Finir en douceur une campagne âpre et ennuyeuse signifie imparablement célébrer les femmes pour trouver un peu d'espoir. Les femmes en politique sont la quintessence de la délicatesse, un autre regard, une démocratie apaisée. Du moins c'est ainsi qu'on me l'a vendu, cette équation femme politique, depuis que je suis jeune. Naïf (ou sensible) comme je suis, j'ai voulu y croire. De même, l'idée qu'avec le crépuscule sarkozyste s'achevait l'époque du clinquant et du m'as-tu-vu. Retour aux affaires (1) de la gauche. Du sérieux, de l'austère, du common man, de la madame tout-le-monde, de la modestie... La gauche, la vraie, dans toute la sincérité d'une tradition qui remonte à Jaurès et compagnie.

C'est dans cet esprit, sans doute, que les Inrocks ont choisi de faire leur couverture sur la nouvelle garde socialiste. J'imagine que le Huron voltairien ou l'Indien de Montaigne voyant une telle photographie, à l'aveugle, déclarerait qu'il s'agit de quatre actrices réunies, à coup de fric, pour un blockbuster où l'on trouvera de l'action, du suspens, du sexe et de l'amour. On y trouve tout : le mélange cultural studies, la beauté un peu mystérieuse, la rudesse des regards, le chic retenu et le décontracté de marques. Le lecteur suppose qu'elles sont quatre sur la photo mais que le scénario a prévu que certaines s'affronteront. C'est un casting où chacune a un rôle, incarne une certaine ligne hollywoodienne, entre femme fatale et femme de tête, entre sévérité et sensualité, entre traîtrise et fidélité. L'Europe, l'Asie, le monde arabe : tout y est. Très mainstream. Les visages fermés, le sourire carnassier, le style un peu masculin et le rouge à lèvres qui claque. Toutes ensemble et déjà prêtes à s'entretuer. D'ailleurs le titre du film dit tout : Girl Power On a hâte d'y être. Pas de panique : elles arrivent, les Drôles de Dames de la rue Solférino. Et de se demander laquelle in fine terrassera les autres et trouvera l'amour dans les bras du magnifique héros dont l'affiche fait l'économie...

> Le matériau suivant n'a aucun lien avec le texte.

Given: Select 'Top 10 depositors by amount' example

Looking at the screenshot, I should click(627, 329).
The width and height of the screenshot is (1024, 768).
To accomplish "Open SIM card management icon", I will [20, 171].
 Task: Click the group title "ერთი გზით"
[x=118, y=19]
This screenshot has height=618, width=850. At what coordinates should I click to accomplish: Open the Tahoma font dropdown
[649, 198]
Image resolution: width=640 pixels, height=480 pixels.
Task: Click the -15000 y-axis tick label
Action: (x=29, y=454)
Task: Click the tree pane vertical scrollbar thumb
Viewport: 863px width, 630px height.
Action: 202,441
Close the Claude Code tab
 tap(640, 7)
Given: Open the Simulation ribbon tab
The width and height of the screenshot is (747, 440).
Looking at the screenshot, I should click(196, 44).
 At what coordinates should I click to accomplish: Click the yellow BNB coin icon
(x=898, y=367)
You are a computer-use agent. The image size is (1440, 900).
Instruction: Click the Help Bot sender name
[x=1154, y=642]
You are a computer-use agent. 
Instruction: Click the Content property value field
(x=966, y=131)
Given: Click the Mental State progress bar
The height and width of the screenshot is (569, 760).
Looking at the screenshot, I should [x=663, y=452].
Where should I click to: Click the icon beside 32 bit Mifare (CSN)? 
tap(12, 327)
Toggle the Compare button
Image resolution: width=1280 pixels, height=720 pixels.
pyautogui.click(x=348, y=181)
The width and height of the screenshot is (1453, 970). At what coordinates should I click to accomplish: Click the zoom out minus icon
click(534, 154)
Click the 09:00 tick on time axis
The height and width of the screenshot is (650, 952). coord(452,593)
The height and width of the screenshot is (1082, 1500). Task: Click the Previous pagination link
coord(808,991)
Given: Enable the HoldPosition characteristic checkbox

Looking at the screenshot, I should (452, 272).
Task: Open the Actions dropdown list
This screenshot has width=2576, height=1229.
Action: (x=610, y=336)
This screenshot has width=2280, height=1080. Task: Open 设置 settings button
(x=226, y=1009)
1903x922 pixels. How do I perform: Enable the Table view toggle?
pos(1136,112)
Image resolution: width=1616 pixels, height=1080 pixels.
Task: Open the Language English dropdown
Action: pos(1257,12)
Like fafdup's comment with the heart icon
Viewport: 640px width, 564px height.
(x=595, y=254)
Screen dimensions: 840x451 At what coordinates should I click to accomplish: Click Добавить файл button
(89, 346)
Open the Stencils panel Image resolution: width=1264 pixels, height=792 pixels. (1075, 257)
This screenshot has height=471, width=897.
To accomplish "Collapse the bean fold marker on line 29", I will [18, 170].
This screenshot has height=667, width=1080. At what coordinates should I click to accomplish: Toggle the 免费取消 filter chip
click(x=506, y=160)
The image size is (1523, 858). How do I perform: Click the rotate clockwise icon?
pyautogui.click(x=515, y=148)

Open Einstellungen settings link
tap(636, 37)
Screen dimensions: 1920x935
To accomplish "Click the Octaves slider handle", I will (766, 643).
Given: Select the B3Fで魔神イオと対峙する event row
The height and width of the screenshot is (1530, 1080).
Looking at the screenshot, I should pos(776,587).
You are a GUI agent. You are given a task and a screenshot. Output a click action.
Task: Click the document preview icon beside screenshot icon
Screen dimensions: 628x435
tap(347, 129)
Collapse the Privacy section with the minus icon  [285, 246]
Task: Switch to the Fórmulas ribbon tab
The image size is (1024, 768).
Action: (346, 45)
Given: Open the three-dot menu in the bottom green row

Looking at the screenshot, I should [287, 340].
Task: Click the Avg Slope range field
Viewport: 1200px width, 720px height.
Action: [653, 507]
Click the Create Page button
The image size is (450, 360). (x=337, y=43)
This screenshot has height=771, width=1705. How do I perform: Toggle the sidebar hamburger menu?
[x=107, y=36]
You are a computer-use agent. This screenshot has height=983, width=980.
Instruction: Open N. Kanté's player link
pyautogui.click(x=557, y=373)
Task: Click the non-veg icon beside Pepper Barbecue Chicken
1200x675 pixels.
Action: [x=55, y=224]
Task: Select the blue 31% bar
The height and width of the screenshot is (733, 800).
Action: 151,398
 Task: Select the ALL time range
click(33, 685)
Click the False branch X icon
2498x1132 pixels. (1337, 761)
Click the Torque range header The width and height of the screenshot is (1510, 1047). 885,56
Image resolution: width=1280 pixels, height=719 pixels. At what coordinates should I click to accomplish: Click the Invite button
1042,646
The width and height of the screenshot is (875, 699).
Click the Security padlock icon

Que les Inrocks tentent le coup d'une politique rock and roll n'étonne pas. C'est de leur niveau : bobos de gauche décalés et vaguement révolutionnaires du MP 3. Leur ligne d'horizon, fort basse, comme leur intelligence, ne peut guère viser autre chose. En revanche, que les égéries du PS se prêtent au jeu, qu'elles n'y voient qu'une stratégie de com supplémentaire, sans en saisir ni la puérilité (eh oui, les filles, vous ne serez jamais Uma Thurman ou Scarlett Johanson (2)) ni l'indécence, ni le déni que représente une telle posture, voilà qui consterne. Il ne s'agit pas d'être dupe : s'engager à ce niveau en politique n'est pas le fait d'enfants de chœur, de bons samaritains. Soit. Mais jouer avec les codes d'une pensée jeune (!) et illusoirement rebelle est pitoyable. Que la gauche aux aspirations moralisantes cède à la tentation n'est pas à sa gloire. Mais il y aura toujours des bonnes âmes pour m'expliquer que cela n'a absolument rien à voir avec Sarkozy et Carla, le Fouquet's, Nicolas et ses amis du show-bizz... Je ne vois pas la différence et je trouve que finir symboliquement ainsi qu'avait commencé l'histrion hystérique, c'est risible (sauf que je n'ai pas envie de rire, au fond...).

 

 

(1)J'aime bien cette expression. Elle est savoureuse, car, dans la majorité ou dans l'opposition, quel parti politique a-t-il jamais quitté les affaires ? Ou pour l'écrire autrement : les affaires ont-elles jamais quitté les politiques ?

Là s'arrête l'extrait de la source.